Second-trimester miscarriage and severe prematurity before 32 weeks are related to trachelectomy. The main reason of preterm delivery is premature rupture of the amniotic membranes [26, 27, 31].

Personal Experience

It seems that the first radical trachelectomy in Brazil was performed by our group in 2000. Until 2016, 26 patients were eligible, and 8 were excluded (4 by positive sentinel node, 3 by involvement of the up cervical channel, and 1 by neuroendocrine histology). From 18 patients (25–38 years old) with up to 188 months follow-up, the survival was 94.4%, and the spontaneous pregnancy rate was 83%, with 50% third-trimester deliveries and baby at home.

Careful Pregnancies

A minimum of 3 months seems a good interval between surgery and the first attempt to conceive [17].

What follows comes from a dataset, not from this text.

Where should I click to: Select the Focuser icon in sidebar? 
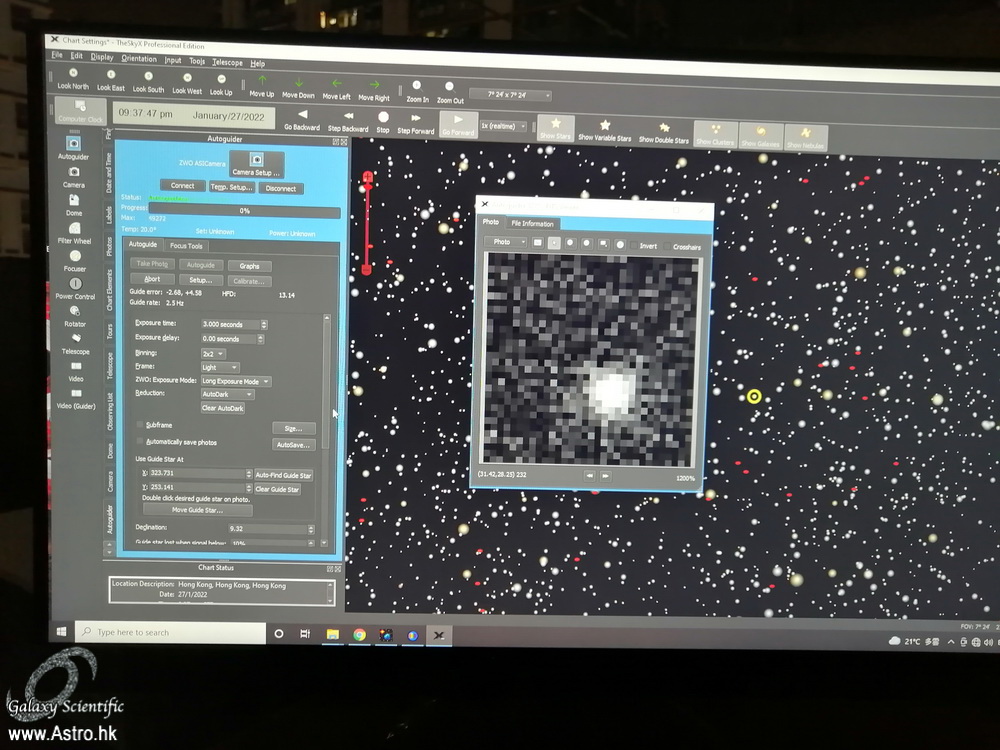click(x=75, y=256)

All pregnancies must be considered high-risk pregnancies and the delivery cesarean section be done in a reference center with perinatology unit.

During pregnancy, the team of Charles University, Prague, recommends cephalosporin antibiotics at weeks 16, 20, and 24 and clindamycin vaginal treatment to prevent intraovular infection at weeks 16 and 20 [17]. Other authors prefer prophylactic use of oral metronidazole during weeks 15–21 and sexual abstinence during the second and third trimesters [32].

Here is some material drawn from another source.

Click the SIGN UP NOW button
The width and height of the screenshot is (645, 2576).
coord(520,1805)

Speiser et al. [26] suggest to avoid elective dental treatment, by the bacteremia risk; vaginal intercourse between 14 and 34 weeks of gestation, by urinary and vaginal infection risk; and digital vaginal examinations.

Abdominal cerclage should be offered—by laparoscopy if not pregnant and by laparotomy if pregnant [26].

Prognostic Factors

Neuroendocrine tumors, tumor size more than 2 cm, and LVSI are the most important factors associated with recurrence and death [14, 25].

the analysis of 1523 patients submitted to RVT, those with IB1 tumors more than 2 cm had 17% recurrent disease, and those with IB1 up to 2 cm had 4% (p = 0.001) [20].

The LVSI data are more difficult to analyze, because some series did not mention this factor. From 473 patients with tumors up to 2 cm with details on LVSI or not, the recurrence was 5 and 7% (p = 0.15) [20].

Follow-Up

Review every 3 months for the first 2 years after surgery and then every 6 months for the next 3 years. After 5 years, annual follow-up [26].

Conclusion

Fertility-sparing surgery for cervical cancer must be offered to patients who desired to conceive, with respect to the criteria.

Cervical cancer occurs in young women, and they become pregnant more and more before age 30. Sonoda et al., from Memorial Sloan Kettering Cancer Center, New York, identified that 48% of patients who undergone radical hysterectomy between 1985 and 2001 may have been eligible by fertility-sparing surgery [6].

RVT with laparoscopic lymphadenectomy seems the standard fertility-sparing procedure for the cervical cancer patients [11].

Although there are no randomized controlled trials regarding oncological outcomes, because it’s not feasible for women who wish to preserve fertility, many studies show similar rates of survival and recurrence in RVT compared with radical hysterectomy.